ASSIGNMENT: Give back exactly the first lines of the entries below, through the line with "Locations (481, 2511)".

RECORDS FOR THIS TASK:
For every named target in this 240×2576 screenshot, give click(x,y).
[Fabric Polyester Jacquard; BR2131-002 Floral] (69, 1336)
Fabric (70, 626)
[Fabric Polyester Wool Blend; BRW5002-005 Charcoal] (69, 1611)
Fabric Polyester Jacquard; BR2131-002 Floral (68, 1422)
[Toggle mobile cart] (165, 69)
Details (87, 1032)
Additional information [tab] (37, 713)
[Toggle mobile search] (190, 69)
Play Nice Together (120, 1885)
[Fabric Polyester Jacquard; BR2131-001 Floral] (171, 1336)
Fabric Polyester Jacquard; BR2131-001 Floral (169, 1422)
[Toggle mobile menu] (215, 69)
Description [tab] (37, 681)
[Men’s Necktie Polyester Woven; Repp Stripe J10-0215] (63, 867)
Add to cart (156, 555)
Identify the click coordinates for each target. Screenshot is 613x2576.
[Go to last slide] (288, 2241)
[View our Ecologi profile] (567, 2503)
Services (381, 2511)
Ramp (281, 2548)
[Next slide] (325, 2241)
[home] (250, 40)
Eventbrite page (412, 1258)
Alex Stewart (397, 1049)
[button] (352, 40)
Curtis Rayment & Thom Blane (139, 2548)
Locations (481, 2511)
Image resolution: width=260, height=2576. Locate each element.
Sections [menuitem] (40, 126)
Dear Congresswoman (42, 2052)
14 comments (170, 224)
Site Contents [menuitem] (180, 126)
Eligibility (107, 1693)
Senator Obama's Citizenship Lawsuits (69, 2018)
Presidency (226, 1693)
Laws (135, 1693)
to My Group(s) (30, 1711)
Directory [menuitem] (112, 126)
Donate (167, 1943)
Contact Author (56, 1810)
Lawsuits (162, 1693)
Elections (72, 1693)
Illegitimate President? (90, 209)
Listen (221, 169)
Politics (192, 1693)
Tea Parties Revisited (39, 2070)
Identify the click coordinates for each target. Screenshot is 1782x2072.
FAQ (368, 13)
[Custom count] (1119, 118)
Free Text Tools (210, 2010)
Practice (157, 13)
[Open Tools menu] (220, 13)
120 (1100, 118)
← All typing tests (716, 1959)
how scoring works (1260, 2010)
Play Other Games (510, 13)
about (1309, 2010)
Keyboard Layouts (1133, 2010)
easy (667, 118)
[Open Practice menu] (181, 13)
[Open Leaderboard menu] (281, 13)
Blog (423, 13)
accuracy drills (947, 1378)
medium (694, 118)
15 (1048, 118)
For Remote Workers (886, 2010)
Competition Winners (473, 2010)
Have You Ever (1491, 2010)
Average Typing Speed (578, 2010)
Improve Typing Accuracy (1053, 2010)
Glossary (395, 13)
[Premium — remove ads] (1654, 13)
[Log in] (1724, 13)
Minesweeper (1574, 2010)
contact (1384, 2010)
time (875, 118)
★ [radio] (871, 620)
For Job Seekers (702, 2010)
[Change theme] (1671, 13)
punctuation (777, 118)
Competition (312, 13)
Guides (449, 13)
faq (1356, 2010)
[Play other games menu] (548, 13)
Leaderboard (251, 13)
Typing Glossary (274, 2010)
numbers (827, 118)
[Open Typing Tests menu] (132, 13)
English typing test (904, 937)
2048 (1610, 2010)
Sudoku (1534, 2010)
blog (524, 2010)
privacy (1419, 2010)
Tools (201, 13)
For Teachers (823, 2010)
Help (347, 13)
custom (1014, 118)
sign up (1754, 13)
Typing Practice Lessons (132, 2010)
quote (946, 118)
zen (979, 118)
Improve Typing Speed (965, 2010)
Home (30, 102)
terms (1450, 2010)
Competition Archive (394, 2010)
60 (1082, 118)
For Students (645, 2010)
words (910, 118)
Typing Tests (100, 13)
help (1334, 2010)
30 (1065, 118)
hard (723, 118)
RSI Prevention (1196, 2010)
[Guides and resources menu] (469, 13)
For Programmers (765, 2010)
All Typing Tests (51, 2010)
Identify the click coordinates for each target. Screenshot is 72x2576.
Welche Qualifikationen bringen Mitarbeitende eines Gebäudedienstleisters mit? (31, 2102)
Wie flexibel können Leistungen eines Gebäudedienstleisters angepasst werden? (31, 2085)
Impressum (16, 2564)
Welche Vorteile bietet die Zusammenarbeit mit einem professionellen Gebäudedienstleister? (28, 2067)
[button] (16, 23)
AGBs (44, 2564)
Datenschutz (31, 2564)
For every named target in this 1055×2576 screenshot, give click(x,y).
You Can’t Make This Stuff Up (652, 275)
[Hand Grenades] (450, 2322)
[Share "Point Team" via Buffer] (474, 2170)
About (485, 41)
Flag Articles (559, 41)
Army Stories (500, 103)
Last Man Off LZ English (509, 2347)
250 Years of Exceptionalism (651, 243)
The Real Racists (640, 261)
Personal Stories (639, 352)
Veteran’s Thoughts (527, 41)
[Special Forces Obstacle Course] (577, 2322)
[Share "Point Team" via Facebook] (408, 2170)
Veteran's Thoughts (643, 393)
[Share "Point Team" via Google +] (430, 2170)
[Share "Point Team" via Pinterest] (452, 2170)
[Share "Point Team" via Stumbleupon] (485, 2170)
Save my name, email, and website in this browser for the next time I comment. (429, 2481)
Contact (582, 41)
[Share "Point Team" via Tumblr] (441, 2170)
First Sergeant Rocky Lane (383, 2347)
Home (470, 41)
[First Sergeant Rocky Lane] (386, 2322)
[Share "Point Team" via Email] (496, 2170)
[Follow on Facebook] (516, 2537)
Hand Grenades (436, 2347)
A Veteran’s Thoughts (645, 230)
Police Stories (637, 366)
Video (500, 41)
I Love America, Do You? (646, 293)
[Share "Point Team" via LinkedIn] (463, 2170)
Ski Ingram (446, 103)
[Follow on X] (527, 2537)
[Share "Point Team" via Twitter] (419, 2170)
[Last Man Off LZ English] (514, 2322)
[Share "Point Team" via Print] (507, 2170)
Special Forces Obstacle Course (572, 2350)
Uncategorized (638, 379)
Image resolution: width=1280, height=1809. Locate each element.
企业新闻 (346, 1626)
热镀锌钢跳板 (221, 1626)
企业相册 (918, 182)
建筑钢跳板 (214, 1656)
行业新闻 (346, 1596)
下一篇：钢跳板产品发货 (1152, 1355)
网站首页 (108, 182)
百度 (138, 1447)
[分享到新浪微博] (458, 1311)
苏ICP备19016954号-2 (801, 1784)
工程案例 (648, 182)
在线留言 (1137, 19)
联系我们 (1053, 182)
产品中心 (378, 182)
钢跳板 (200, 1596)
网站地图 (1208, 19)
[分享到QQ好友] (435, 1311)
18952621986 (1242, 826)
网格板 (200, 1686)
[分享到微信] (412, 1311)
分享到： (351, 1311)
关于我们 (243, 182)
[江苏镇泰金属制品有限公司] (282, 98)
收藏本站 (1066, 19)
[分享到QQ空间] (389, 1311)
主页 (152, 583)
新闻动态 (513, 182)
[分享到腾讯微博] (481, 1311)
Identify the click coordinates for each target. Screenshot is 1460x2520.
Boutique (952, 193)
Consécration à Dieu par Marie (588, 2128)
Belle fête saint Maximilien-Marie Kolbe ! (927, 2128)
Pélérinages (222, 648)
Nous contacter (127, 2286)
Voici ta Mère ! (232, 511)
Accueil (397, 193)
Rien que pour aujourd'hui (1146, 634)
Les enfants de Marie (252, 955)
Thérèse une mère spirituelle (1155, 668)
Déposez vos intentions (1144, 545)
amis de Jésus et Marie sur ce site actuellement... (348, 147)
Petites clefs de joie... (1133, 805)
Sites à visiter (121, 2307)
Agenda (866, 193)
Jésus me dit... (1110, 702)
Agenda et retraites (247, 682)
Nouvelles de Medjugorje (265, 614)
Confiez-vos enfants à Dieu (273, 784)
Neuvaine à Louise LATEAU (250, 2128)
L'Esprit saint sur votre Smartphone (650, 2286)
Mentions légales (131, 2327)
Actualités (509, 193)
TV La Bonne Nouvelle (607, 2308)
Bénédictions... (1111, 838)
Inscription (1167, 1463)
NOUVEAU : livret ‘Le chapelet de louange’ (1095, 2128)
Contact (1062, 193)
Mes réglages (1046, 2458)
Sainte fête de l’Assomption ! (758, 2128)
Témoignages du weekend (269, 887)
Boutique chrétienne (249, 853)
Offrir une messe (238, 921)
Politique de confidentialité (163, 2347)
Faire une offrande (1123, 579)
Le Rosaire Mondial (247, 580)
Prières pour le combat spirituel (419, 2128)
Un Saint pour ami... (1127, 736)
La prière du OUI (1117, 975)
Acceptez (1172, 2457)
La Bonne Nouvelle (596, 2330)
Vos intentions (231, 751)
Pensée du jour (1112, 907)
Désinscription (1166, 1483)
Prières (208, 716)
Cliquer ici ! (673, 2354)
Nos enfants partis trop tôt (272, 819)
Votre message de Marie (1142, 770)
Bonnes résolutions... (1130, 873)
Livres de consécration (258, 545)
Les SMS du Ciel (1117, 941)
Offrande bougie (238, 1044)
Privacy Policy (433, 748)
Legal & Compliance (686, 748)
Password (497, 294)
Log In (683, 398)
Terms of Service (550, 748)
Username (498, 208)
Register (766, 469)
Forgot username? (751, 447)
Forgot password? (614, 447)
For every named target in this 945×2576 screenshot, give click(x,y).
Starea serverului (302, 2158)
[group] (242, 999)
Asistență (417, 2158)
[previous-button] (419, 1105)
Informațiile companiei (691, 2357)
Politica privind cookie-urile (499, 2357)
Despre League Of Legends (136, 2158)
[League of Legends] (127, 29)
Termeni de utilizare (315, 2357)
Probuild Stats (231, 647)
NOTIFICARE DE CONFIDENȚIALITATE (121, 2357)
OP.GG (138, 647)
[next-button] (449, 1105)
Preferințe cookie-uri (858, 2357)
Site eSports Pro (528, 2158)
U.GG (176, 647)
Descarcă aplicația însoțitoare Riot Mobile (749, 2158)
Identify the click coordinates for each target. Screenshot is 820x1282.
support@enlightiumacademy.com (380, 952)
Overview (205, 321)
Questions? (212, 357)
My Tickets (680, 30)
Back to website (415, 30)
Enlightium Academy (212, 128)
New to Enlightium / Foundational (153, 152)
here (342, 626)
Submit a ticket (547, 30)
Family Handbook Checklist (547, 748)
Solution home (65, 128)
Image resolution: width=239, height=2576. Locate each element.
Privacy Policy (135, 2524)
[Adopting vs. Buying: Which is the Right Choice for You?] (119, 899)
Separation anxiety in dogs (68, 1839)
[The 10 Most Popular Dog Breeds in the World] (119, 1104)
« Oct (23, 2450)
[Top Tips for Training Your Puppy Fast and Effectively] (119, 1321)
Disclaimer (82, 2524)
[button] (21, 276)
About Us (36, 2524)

REPLY:
For every named target in this 240×2576 screenshot, give click(x,y).
[Fabric Polyester Jacquard; BR2131-002 Floral] (69, 1336)
Fabric (70, 626)
[Fabric Polyester Wool Blend; BRW5002-005 Charcoal] (69, 1611)
Fabric Polyester Jacquard; BR2131-002 Floral (68, 1422)
[Toggle mobile cart] (165, 69)
Details (87, 1032)
Additional information [tab] (37, 713)
[Toggle mobile search] (190, 69)
Play Nice Together (120, 1885)
[Fabric Polyester Jacquard; BR2131-001 Floral] (171, 1336)
Fabric Polyester Jacquard; BR2131-001 Floral (169, 1422)
[Toggle mobile menu] (215, 69)
Description [tab] (37, 681)
[Men’s Necktie Polyester Woven; Repp Stripe J10-0215] (63, 867)
Add to cart (156, 555)
Identify the click coordinates for each target. Screenshot is 613x2576.
[Go to last slide] (288, 2241)
[View our Ecologi profile] (567, 2503)
Services (381, 2511)
Ramp (281, 2548)
[Next slide] (325, 2241)
[home] (250, 40)
Eventbrite page (412, 1258)
Alex Stewart (397, 1049)
[button] (352, 40)
Curtis Rayment & Thom Blane (139, 2548)
Locations (481, 2511)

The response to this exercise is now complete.